Deep Learning-coupled Proximity Proteomics to Deconvolve Kinase Signaling In Vivo
Deep Learning-coupled Proximity Proteomics to Deconvolve Kinase Signaling In Vivo
Jha, K.; Shonai, D.; Parekh, A.; Uezu, A.; Fugiyama, T.; Yamamoto, H.; Parameswaran, P.; Yanagisawa, M.; Singh, R.; Soderling, S. H.
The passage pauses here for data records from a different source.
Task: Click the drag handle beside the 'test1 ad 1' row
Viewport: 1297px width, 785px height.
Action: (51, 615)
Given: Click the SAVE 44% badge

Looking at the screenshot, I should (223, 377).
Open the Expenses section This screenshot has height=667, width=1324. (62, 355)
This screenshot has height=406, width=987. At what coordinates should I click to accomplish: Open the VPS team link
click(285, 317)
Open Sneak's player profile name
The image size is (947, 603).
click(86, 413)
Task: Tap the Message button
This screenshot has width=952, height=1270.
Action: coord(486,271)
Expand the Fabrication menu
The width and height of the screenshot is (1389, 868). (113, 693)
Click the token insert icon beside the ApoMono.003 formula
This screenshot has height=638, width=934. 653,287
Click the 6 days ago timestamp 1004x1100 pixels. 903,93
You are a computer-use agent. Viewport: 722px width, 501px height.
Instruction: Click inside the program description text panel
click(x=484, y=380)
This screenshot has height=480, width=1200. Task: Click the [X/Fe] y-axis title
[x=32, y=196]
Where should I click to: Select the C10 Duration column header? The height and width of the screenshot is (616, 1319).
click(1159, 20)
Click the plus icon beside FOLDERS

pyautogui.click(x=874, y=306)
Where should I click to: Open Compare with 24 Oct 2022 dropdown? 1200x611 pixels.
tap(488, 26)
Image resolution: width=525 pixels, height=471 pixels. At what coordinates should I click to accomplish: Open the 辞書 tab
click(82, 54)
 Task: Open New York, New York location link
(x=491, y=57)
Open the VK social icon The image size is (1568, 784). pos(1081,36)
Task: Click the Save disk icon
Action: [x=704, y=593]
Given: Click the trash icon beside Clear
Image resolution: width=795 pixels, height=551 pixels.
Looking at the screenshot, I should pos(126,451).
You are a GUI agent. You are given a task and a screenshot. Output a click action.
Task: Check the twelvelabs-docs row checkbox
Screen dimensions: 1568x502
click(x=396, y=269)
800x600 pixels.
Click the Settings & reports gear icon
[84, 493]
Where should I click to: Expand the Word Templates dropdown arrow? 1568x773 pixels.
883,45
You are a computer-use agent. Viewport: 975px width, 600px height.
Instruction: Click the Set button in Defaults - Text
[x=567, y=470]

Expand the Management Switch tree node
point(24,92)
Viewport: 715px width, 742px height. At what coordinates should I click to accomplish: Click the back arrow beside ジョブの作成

AbstractDeconvolving the substrates of hundreds of kinases linked to phosphorylation networks driving cellular behavior is a fundamental, unresolved biological challenge, largely due to the poorly understood interplay of kinase selectivity and substrate proximity. We introduce KolossuS, a deep learning framework leveraging protein language models to decode kinase-substrate specificity. KolossuS achieves superior prediction accuracy and sensitivity across mammalian kinomes, enabling proteome-wide predictions and evolutionary insights. By integrating KolossuS with CRISPR-based proximity proteomics in vivo, we capture kinase-substrate recognition and spatial context, obviating prior limitations. We show this combined framework identifies kinase substrates associated with physiological states such as sleep, revealing both known and novel Sik3 substrates during sleep deprivation. This novel integrated computational-experimental approach promises to transform systematic investigations of kinase signaling in health and disease.